How Many Recycled Newspapers Does It Take to Save a Tree?

Bruce G. Marcot, Ph.D. Ecologist
USDA Forest Service, PNW Research Station, Portland OR


[Image]: Drawing of a tree.How many recycled newspapers does it take to save a tree? This simple question was posed by a grade school teacher in southern California, and I have played ecological detective -- consulting with US Forest Service silviculturists -- to find them an answer.[Image]: Recycling logo.


Here is my reply to the teacher (who also happens to be my sister Vivian Crowe):


The bottom line depends on the average weight of a newspaper. What you need to do as part of this is to have your students each bring in one newspaper (get them from different days of the week, and maybe from different newspaper subscriptions), have them weigh each paper, and then you average out the weight. Call this average weight W.


1) Then, the answer to the question of "How many newspapers come from an average tree?" (call this N) is:

[Image]: Drawing of newspaper.N = 1,660.0 / W (if you measure in POUNDS)


N = 26,553.6 / W (if you measure in OUNCES, which is far more accurate)




2) So ... then, as you track the number of newspapers you have your students recycle, you can find out how many trees they save, by dividing the number of newspapers by N.


For example, let's say that an average newspaper weighs 2.2 pounds (my complete guess!) or 35.2 ounces, then


N = 26,553.6 / 35.2 = 754.4 newspapers per tree.


3) Then, over a year's time, if one family recycles 365 newspapers, they save 365 / 754.4 = 0.48 trees, or about half a tree.

[Image]: Drawing of a tree.

If the families of all 30 students recycle, then you're saving about 15 trees per year, which is enough habitat for two colonies of acorn woodpeckers, or half a dozen nests of brown creepers, or lots of other things!



OK, here are the details of calculations underlying this:


I assumed that a "tree" in this calculation is an "average" Douglas-fir (Pseudotsuga menzeisii) that is 12" d.b.h. (diameter at breast height) and 90 feet tall.
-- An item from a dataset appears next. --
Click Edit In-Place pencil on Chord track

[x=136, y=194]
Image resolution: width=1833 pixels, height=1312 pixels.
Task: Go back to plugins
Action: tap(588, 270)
This is an average size of a tree grown on private or public lands for harvest as timber. Such a tree would produce two 40-foot logs, one averaging 8-1/2" small-end diameter and the other 2" small-end diameter. It also assumes a "2-inch top" which means the top two inches of the tree, on average, is nonmerchantable because of the taper of the tree to a tip.


[Image]: Drawing of a tree.The total merchantable volume of such a tree is 65.64 cubic feet, or 1,858,718 cubic centimeters (cm3); this comes from standard formulae used by silviculturists for a tree of this average size and species (Douglas-fir). The mean density of the wood of such a tree (young-growth Douglas-fir) is 0.45 g/cm3, so the total merchantable mass of such a tree is the merchantable volume times this density, or = 1,858,718 cm3 x 0.45 = 836,423 grams (g). About nine-tenths of such wood is usable as pulp, such as for newsprint. So 836,423 g x 0.90 = 752,780.8 g of pulp-usable wood. This equals 1,660.0 pounds or 26,553.6 ounces, the values I used in the formulae at the top of this note.




Many thanks to Glenn Christensen and Jamie Barbour at Portland Forestry Sciences Lab, PNW Research Station, for their help in tracking down the numbers used in these calculations.